Metadata-Version: 2.1
Name: helper-funcs
Version: 0.1.2
Summary: This module provides a handful of functions to simplify the typical data processing operations and simplifying data verification procedures.
Home-page: https://github.com/v-popov/helper_funcs
Author: Victor Popov
Author-email: victorvtf@gmail.com
License: MIT
Download-URL: https://github.com/v-popov/helper_funcs/archive/v_01.tar.gz
Description: This module provides a handful of functions to simplify the typical data processing operations and simplifying data verification procedures.
        
        # Dependencies
        * `numpy 1.17.1`
        * `pandas 0.25.1`
        
        # Methods
        
        ---
        
        * ####`df_preview(df, n_samples)`
        
            ***Description***
            
            Creates a nice summary table of your DataFrame.
            
            ***Parameters***
            
            * **`df`: pandas.DataFrame**
            
                The DataFrame you want to create a preview for.
                   
            * **`n_samples`: int, optional (default = 2)**
            
                Number of unique values from each column to be displayed.
            
            ***Returns***
            
            * pandas.DataFrame containing the summary information about the passed DataFrame.
            
        ---
            
        * ####`rename_col(df, old_name, new_name)`
        
            ***Description***
            
            Renames the specified column.
            
            ***Parameters***
            
            * **`df`: pandas.DataFrame**
            
                The DataFrame you want to create a preview for.
                   
            * **`old_name`: str**
            
                Name of existing `df` column to be renamed.
                
            * **`new_name`: str**
            
                Name which will replace the `old_name` column name.
            
            ***Returns***
            
            * pandas.DataFrame with the renamed column.
            
        ---
            
        * ####`columns_mismatch(col_1, col_2)`
        
            ***Description***
            
            Extracts values that are present in `col_1`, but not in `col_2`.
            
            ***Parameters***
            
            * **`col_1`: pandas.Series**
            
                The Series you want to subtract values from.
                   
            * **`col_2`: pandas.Series**
            
                The Series which is subtracted from `col_1`.
                
            Note: The word "subtract" is used not in arithmetical sense, but in a set difference sense.
            
            ***Returns***
            
            * Set with values which `col_1` contains and `col_2` does not contain.
            
        ---
        
        * ####`df_difference(df_1, df_2)`
        
            ***Description***
            
            Extracts rows that are present in `df_1`, but not in `df_2`. 
            
            Note: `df_1` and `df_2` can have different column names, but number of columns should match.
            
            ***Parameters***
            
            * **`df_1`: pandas.DataFrame**
            
                The DataFrame you want to subtract values from.
                   
            * **`df_2`: pandas.DataFrame**
            
                The DataFrame which is subtracted from `df_1`.
                
            Note: The word "subtract" is used not in arithmetical sense, but in a set difference sense.
            
            ***Returns***
            
            * pandas.DataFrame with rows which `df_1` contains and `df_2` does not contain.
            
        ---
            
        * ####`verify_dates_integity(df, date_col)`
        
            ***Description***
            
            Checks whether there are any missing dates between earliest and latest dates from `df[date_col]`
            
            ***Parameters***
            
            * **`df`: pandas.DataFrame**
            
                The DataFrame which after selecting values from `date_col` will be verified for integrity
                   
            * **`date_col`: str**
            
                Name of `df` column that will be verified for integrity
                
        ---
               
        * ####`duplicate(df, how, n_times)`
        
            ***Description***
            
            Extends the specified DataFrame by repeating its rows.
            
            ***Parameters***
            
            * **`df`: pandas.DataFrame**
            
                The DataFrame which rows you want to repeat
                   
            * **`how`: str**
            
                Strategy for repeating.
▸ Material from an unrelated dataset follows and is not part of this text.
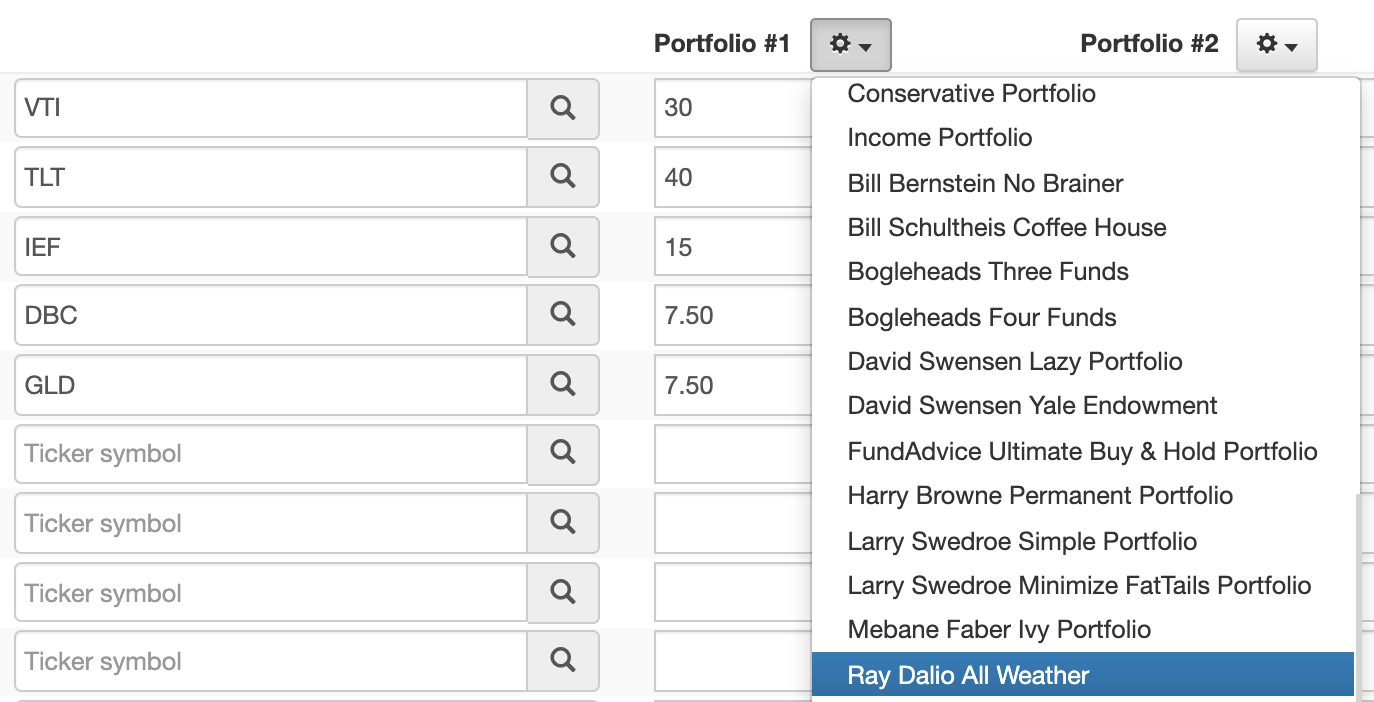The height and width of the screenshot is (702, 1374).
Task: Open ticker search beside GLD
Action: [x=563, y=384]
Should be either 'whole' (then [1,2] -> [1,2,1,2]) or
                'element_wise' (then [1,2] -> [1,1,2,2])
                
            * **`n_times`: int**
            
                Number of repetitions of each row
            
            ***Returns***
            
            * Extended pandas.DataFrame with repeated rows
            
        ---
            
        * ####`groupby_to_list(df, by_cols, col_to_list)`
        
            ***Description***
            
            Extracts values of `col_to_list` column that correspond to the same values in 
            `by_cols` column(s) and put them to list.
            
            ***Parameters***
            
            * **`df`: pandas.DataFrame**
            
                The DataFrame which you want to use
                   
            * **`by_cols`: list of str**
            
                Column names that will be used as keys in `df`
                
            * **`col_to_list`: str**
            
                Column name which values will be put to lists
            
            ***Returns***
            
            * pandas.DataFrame with columns [`by_cols`, `col_to_list`] so that all the values in `col_to_list` column are lists.
            
        ---
            
        * ####`chunkenize(data_to_split, num_chunks, df_indices, copy)`
        
            ***Description***
            
            Splits the `data_to_split` into list with `num_chunks` chunks. Can be helpful when preparing 
            data for parallel processing.
            
            ***Parameters***
            
            * **`data_to_split`: pandas.DataFrame or list**
            
                The DataFrame which you want to split in chunks
                
            * **`num_chunks`: int**
            
                Number of chunks that your data will be split in
                
            * **`df_indices`: list of str, optional (default = [])**
            
                This can be used when `data_to_split` is pandas.DataFrame. These column will be used
                as DataFrame index before splitting and will be reset afterwards.
                
            * **`copy`: bool, optional (default = True)**
            
                Determines whether you want to perform splitting on a copy of `data_to_split`.
            
            ***Returns***
            
            * List of `num_chunks` chunks that have same type as `data_to_split`.
            
        ---
        
        * ####`filter_df(df, col_name, l_bound, r_bound, inclusive)`
        
            ***Description***
            
            Filters the `df` DataFrame `col_name` column so that it contains only records
            that corresponds to `df`[`col_name`] values in the range between `l_bound` and `r_bound`.
            
            ***Parameters***
            
            * **`df`: pandas.DataFrame**
            
                The DataFrame which column `col_name` you want to filter
                   
            * **`col_name`: str**
            
                Column name from `df` which values you want to filter `df` on
                
            * **`l_bound`: same type as values of `df`[`col_name`]**
            
                Left bound of the filtered values range. Can be omitted if `r_bound` is specified
                
            * **`r_bound`: same type as values of `df`[`col_name`]**
            
                Right bound of the filtered values range. Can be omitted if `l_bound` is specified
                
            * **`inclusive`: bool, optional (default = True)**
            
                Determines whether you want range to be inclusive (True) or exclusive (False)
            
            ***Returns***
            
            * Filtered pandas.DataFrame
            
        ---
Keywords: Helper,Functions,Data Science
Platform: UNKNOWN
Classifier: Development Status :: 5 - Production/Stable
Classifier: Intended Audience :: Developers
Classifier: Topic :: Software Development :: Build Tools
Classifier: License :: OSI Approved :: MIT License
Classifier: Programming Language :: Python :: 3.6
Description-Content-Type: text/markdown